Talvez seja simplesmente sensibilidade.

Os animais vivem muito conectados ao presente.
Ao corpo.
Ao ambiente.
À repetição dos nossos gestos diários.

E quem observa alguém todos os dias acaba percebendo mudanças sutis que nem a própria pessoa percebe em si mesma.

Eu tenho pensado em como às vezes os animais conhecem versões nossas que quase ninguém vê.

A rotina silenciosa.
O cansaço escondido.
Os hábitos repetidos.
As emoções que escapam sem palavras.

E talvez isso crie uma sensação profunda de vínculo.

Porque ser percebido sem precisar explicar tudo é algo raro.

Ao mesmo tempo,
acho bonito lembrar que comunicação não acontece só pela fala.

Ela acontece na presença.
No toque.
Na atenção.
Na forma como convivemos.

Quem já viveu muito próximo de um animal sabe:
eles entendem ritmos,
intenções,
mudanças emocionais.

Talvez não da maneira mística que às vezes imaginamos.

Mas de uma forma profundamente sensível.

Eu tava pensando em como convivência também ensina responsabilidade emocional.

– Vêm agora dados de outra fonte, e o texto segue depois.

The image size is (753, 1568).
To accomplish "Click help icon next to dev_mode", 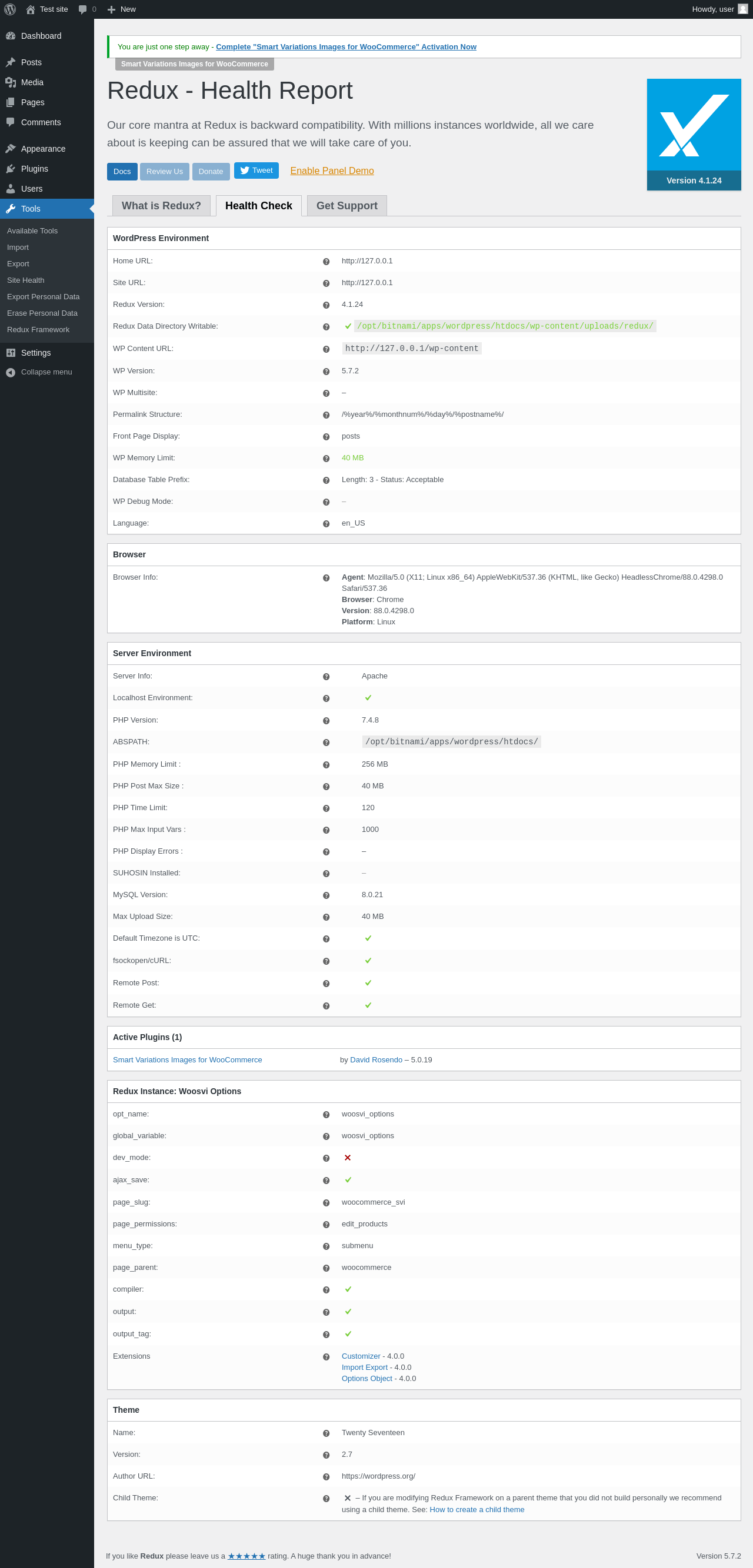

Porque os animais observam o mundo através da relação que constroem com a gente.

Aprendem segurança,
medo,
confiança
e afeto dentro dos ambientes onde vivem.

E talvez isso diga muito sobre o tipo de presença que oferecemos ao outro —
seja para um animal,
uma criança
ou qualquer pessoa próxima.

No fim,
talvez os vínculos mais profundos sejam justamente aqueles em que alguém consegue perceber partes nossas que nem conseguimos colocar em palavras ainda.